Dubai: Dubai is the first step in the journey of humans colonising Mars, internationally-acclaimed Danish architect Bjarke Ingels told the World Government Summit (WGS) in Dubai on Monday.

Is his session, titled ‘Why Evolution Leads to Mars’, Ingels traced the evolution of technology and transport that allowed man to inhabit all corners of the Earth, including its most inhospitable places.

The award-winning architect, named by Time magazine in 2016 as among the ‘100 Most Influential People in the World’, said humans will, within a century, become the first species to inhabit another planet — Mars.

The three-month journey to Mars, located some 600 million kilometres away, and settling there is possible because of human ingenuity and resolve, he added.

“The first step in this is going to be the Mars Science City that we’re going to start building right here in Dubai,” Ingels said.

The Dh500 million project, announced last September at the Annual Government Meetings in Abu Dhabi, will simulate life on Mars.

The project encompasses laboratories for food, energy and water, as well as agricultural testing and studies about food security in the future.

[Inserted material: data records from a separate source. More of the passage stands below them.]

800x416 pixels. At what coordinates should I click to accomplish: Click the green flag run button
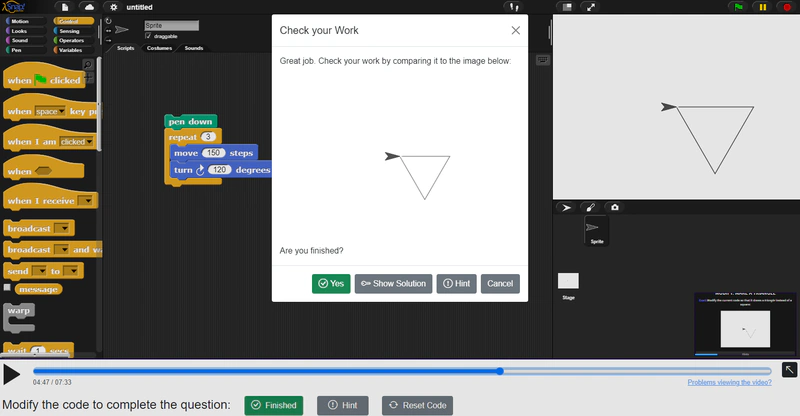[x=738, y=7]
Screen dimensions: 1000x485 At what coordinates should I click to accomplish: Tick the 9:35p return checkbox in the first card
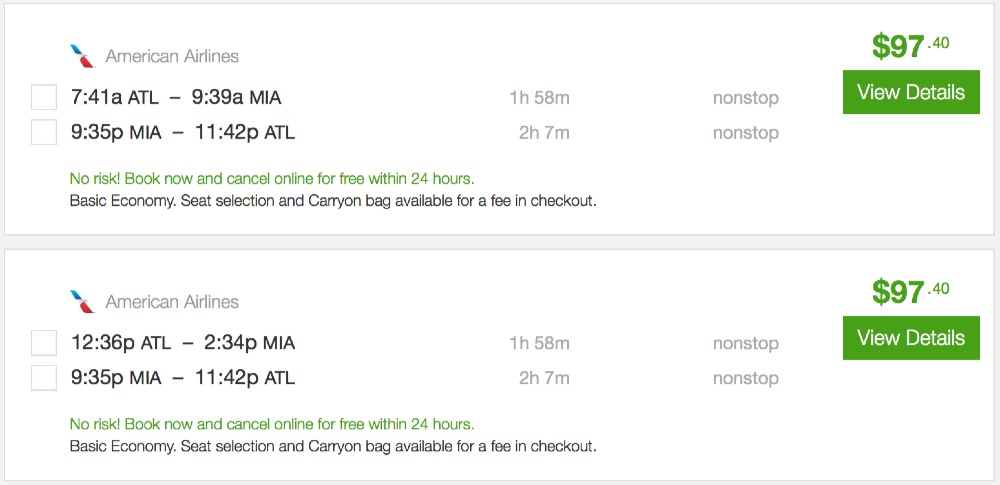[x=44, y=132]
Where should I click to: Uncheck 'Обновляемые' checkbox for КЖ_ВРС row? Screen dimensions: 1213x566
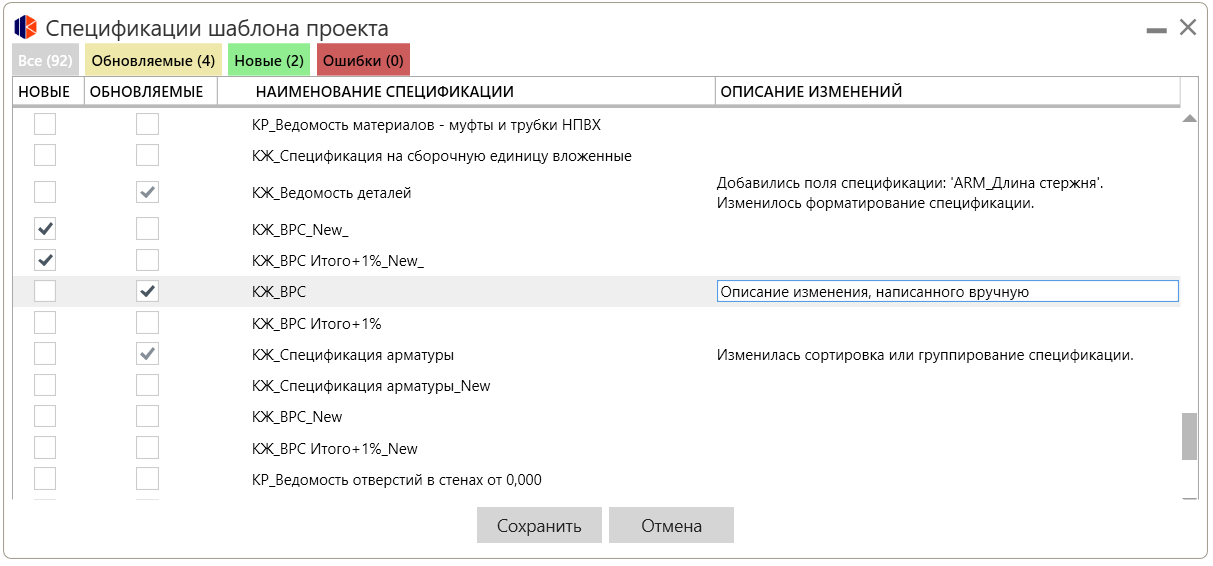click(x=147, y=291)

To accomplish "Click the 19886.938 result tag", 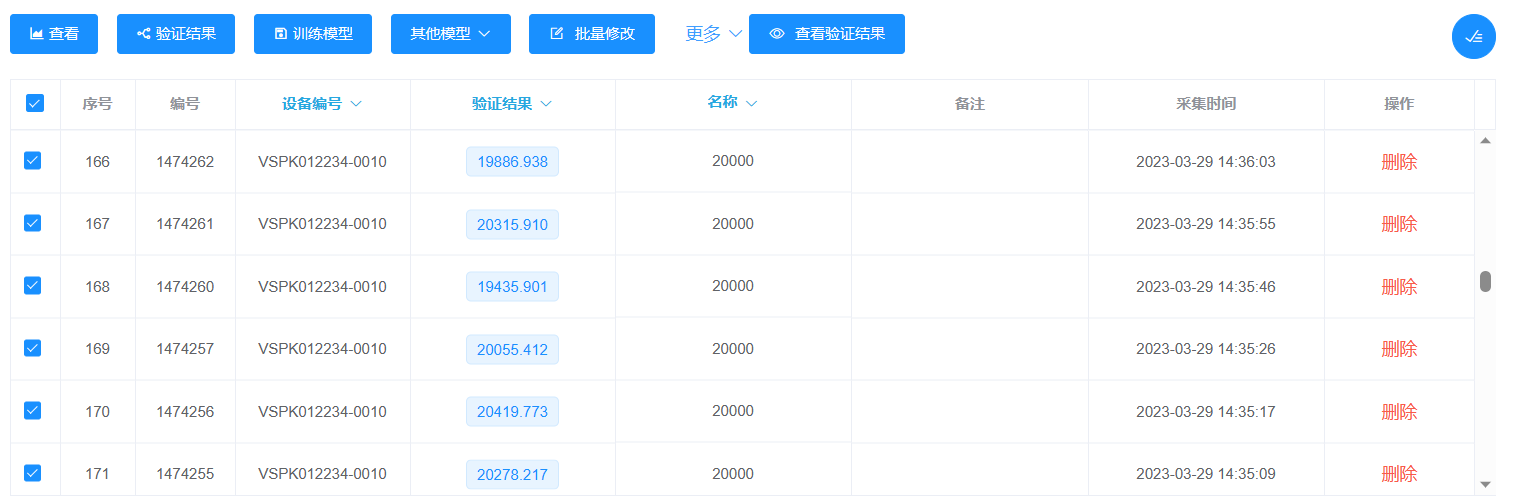I will coord(512,162).
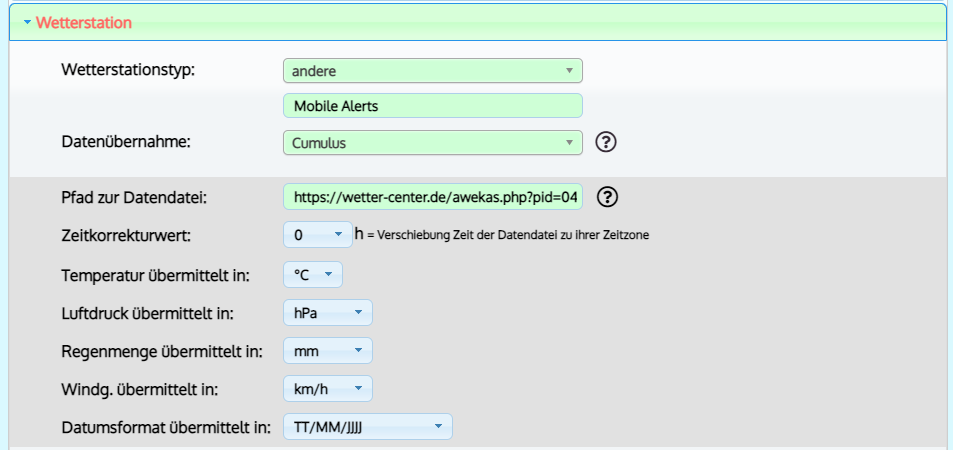The image size is (953, 450).
Task: Show help for Datenübernahme question mark icon
Action: pyautogui.click(x=606, y=142)
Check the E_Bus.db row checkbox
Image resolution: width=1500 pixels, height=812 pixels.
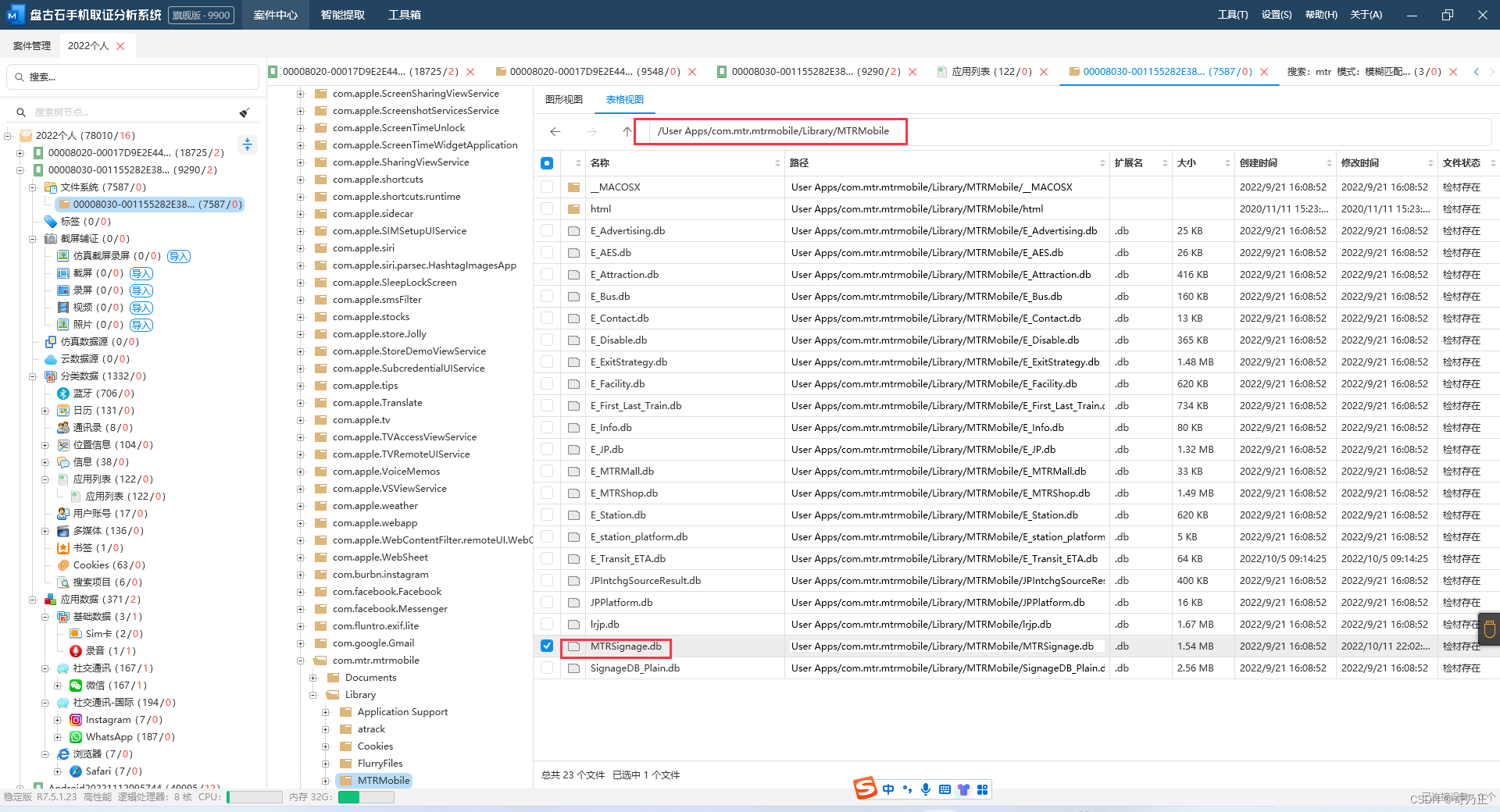[x=547, y=296]
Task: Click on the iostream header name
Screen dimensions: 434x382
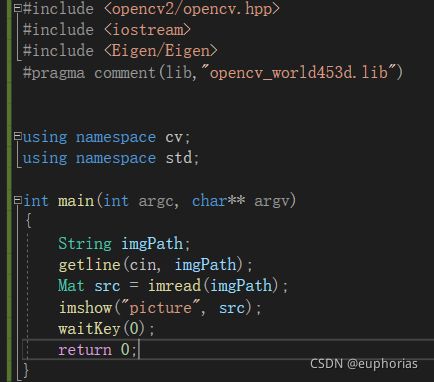Action: point(148,30)

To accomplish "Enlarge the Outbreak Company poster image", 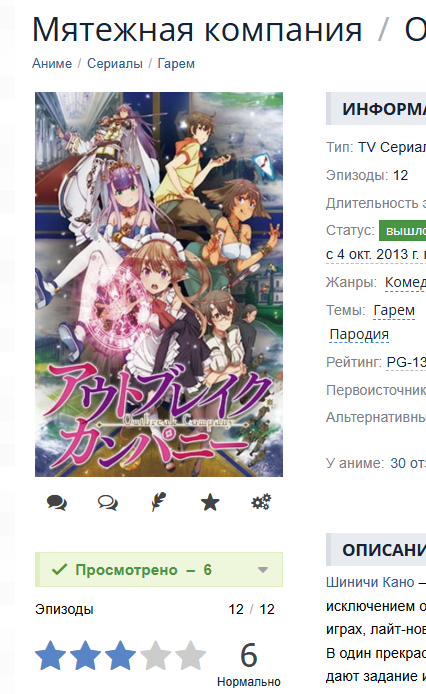I will [x=159, y=284].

The Mars Science City is aligned to the UAE’s objectives to lead the global scientific race to take people to Mars. It is part of the Mars 2117 Strategy, launched during last year’s WGS World, which seeks to build the first settlement on Mars in the next 99 years.

Ingels said: “So, the timescale for this is that the Dubai Future Foundation has said that in 99 years, in 2117, we going to have an Emirates city on Mars. But what we are going to start now, with the Mars Science City, is a prototype of that right here in Dubai, in the middle of Mushrif Park. We want to create a prototype where you can experience how it’s going to feel like living on Mars, and for education, research and exhibitions.”

Ingels said establishing human colonies on Mars would, ironically, makes humans on earth “become the most capable custodians of the planet we inhabit”. He explained that by striving to build a “man-made ecosystem” on the Red Planet, humans would have to maximise efficiency and ingenuity in farming, building materials, architecture, recycling, and many other fields — all using less-than-ideal resources on Mars. This knowledge and practice would be replicated on Earth to reach a pinnacle in sustainable living, he said.

Mars, though inhospitable and unsuited for human life, is closest to the Earth in many ways when compared to other planets in the solar system, and offers the best opportunity for an interplanetary civilisation, he added.